Y prosigue: «Cuando le quedaron las cosas claras al primer ministro (dando en la embajada de EE.UU. las correspondientes muestras de lealtad), la violencia en las calles de Budapest cesó, como si de una orden se tratara. Como se pudo ver más tarde, la mayor parte de la juventud amotinada, no estaba formada por activistas ultraderechistas, sino por grupos ultra de equipos de fútbol. Todo indica que estaríamos hablando de una acción realizada por encargo. Estaban comprados.»
Con una población de diez millones de habitantes y el 57 por ciento de sus tierras cultivadas ─lo cual lo convertía en el tercer país más explotado agrícolamente de Europa y el octavo en el mundo─, Hungría disfrutó, incluso bajo el régimen de socialismo tipo soviético, de una relativa prosperidad. Se llegó a denominarla, la vitrina del socialismo.
Janos Kadar aplicó una política que favoreció la conciliación nacional y el desarrollo económico, usando mecanismos de mercado, pero obviamente sus reformas no fueron suficientes para el apetito de cambios de los húngaros. Kadar auspició un incipiente desarrollo pero en la década del 80 se hizo evidente que el incremento de la deuda impediría seguir elevando el nivel de vida de los húngaros. Los rendimientos del producto nacional apenas alcanzaban para pagar los débitos.
El fantasma de un descontento generalizado, que podía conducir a una rebelión similar a la del 56, atemorizaba al socialismo real. La indispensable modernización de la planta productiva requería nuevas inversiones. Los reformistas veían claramente que el país se dirigía a un colapso. Para obtener las inversiones necesarias era fundamental volverse hacia Occidente y ese rumbo tenía un precio: concesiones a la derecha, guiños amistosos a la OTAN, abandono parcial de la política de beneficio social, privatizaciones, pluralismo y pérdida de la unidad nacional. Así se hizo.
Las causas de la sangrienta rebelión de 1956 fueron otras. Hasta 1949 duró la república burguesa y en ese año comenzó la construcción del socialismo mediante la unión de dos partidos: el comunista y el social demócrata. El nuevo Partido se propuso triplicar la producción de acero lo cual era una meta excesivamente elevada para sus fuerzas. Intentaron llevar la agricultura a un sistema de cooperativas en un breve lapso sin disponer de suficiente maquinaria. Las tensiones de la guerra fría los condujeron a armar un ejército desmesurado, lo cual imponía una carga económica onerosa.

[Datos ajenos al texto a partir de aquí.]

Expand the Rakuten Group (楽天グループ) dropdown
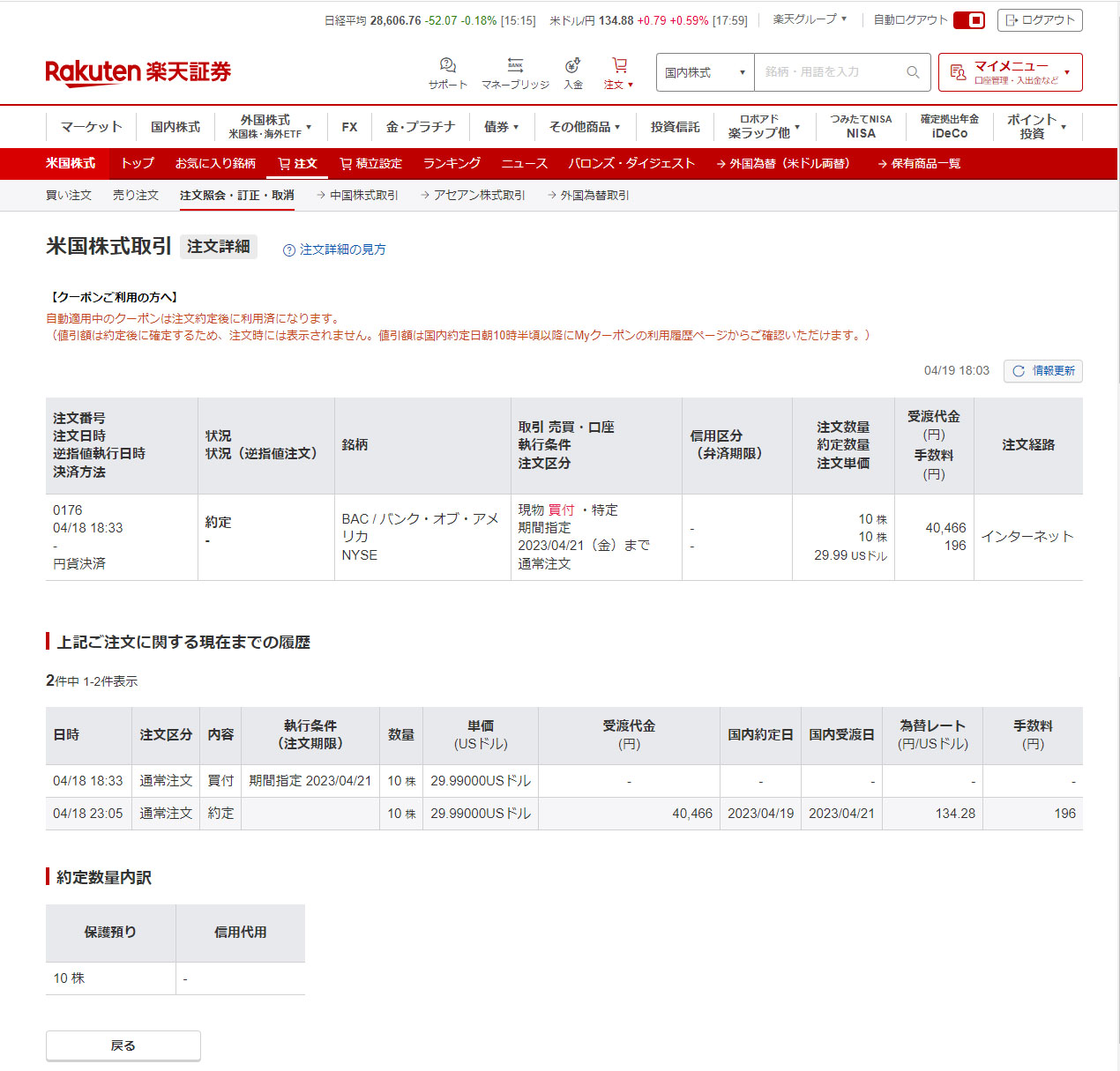The width and height of the screenshot is (1120, 1071). (810, 19)
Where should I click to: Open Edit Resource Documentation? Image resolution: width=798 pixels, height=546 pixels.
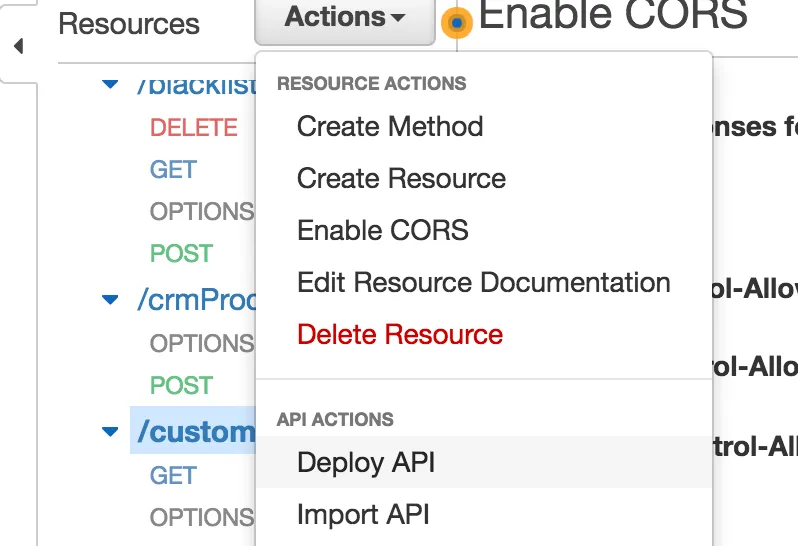tap(483, 283)
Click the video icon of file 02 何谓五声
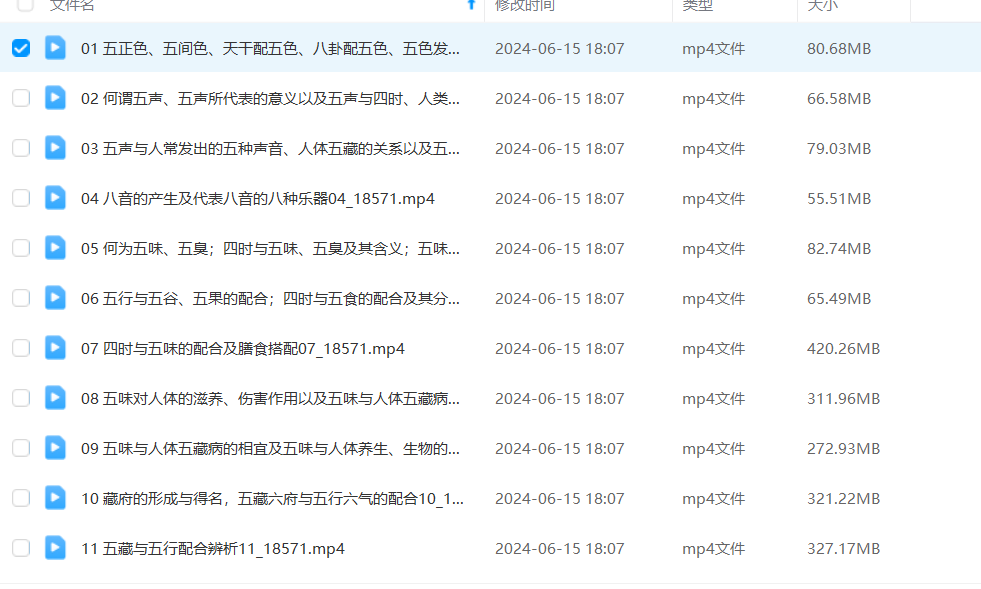Screen dimensions: 981x589 55,98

Rakosi, el secretario general del Partido, no cesaba de repetir que el nivel de vida mejoraba, cuando todos constataban que se había deteriorado. No obstante, en tres años se terminó el desempleo, se expandió la cultura, se inició la industrialización y se dispuso por primera vez de un sistema de seguridad social. Por estos primeros resultados, y la esperanza de un mañana mejor, el pueblo soportaba los infortunios, que ya excedían a las conquistas. Después de la muerte de Stalin en 1953 comenzó a abrirse paso en el seno del Partido un grupo que pretendía abandonar el socialismo autoritario para pasar a uno de corte liberal. De esa pugna surgieron los disturbios de 1956.
En Hungría se confirma lo que está pasando en otros ex países socialistas, donde las masas añoran la política de beneficio social que les aportó el socialismo pero se entregan mansamente a las decoradas vidrieras de la sociedad de consumo y a la mansedumbre frente a Estados Unidos.